> YOUR GOAL
While reading the listing below, count how many lines hold the word "agent", and answer with the number only.

ENTRIES SUPPLIED Start Marker

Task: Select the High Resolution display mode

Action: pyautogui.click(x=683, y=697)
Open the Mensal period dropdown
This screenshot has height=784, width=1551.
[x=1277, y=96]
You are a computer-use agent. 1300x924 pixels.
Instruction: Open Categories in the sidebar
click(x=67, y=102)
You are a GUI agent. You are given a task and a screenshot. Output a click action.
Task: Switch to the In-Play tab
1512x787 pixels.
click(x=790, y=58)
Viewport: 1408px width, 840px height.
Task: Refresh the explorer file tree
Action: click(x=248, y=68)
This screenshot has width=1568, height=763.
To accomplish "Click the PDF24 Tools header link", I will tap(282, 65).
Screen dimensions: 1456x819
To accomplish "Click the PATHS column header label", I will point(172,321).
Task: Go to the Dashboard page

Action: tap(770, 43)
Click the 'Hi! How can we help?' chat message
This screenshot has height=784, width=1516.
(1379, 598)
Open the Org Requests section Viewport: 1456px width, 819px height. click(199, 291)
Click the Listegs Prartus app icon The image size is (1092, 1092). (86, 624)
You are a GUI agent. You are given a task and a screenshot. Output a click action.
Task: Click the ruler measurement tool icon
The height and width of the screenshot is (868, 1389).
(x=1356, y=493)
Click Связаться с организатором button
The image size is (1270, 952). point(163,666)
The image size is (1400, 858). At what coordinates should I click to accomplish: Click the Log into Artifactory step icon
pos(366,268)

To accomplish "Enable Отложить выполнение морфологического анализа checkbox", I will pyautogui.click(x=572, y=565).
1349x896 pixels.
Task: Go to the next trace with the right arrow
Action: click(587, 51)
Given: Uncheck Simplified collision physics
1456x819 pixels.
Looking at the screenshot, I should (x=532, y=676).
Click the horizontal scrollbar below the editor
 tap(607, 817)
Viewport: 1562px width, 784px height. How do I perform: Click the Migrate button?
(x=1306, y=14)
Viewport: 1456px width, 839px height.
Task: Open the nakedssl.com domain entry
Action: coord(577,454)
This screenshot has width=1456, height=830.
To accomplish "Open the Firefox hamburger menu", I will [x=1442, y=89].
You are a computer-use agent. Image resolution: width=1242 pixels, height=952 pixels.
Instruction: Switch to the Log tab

ENTRIES SUPPLIED End Marker

> WRITTEN SOLUTION
4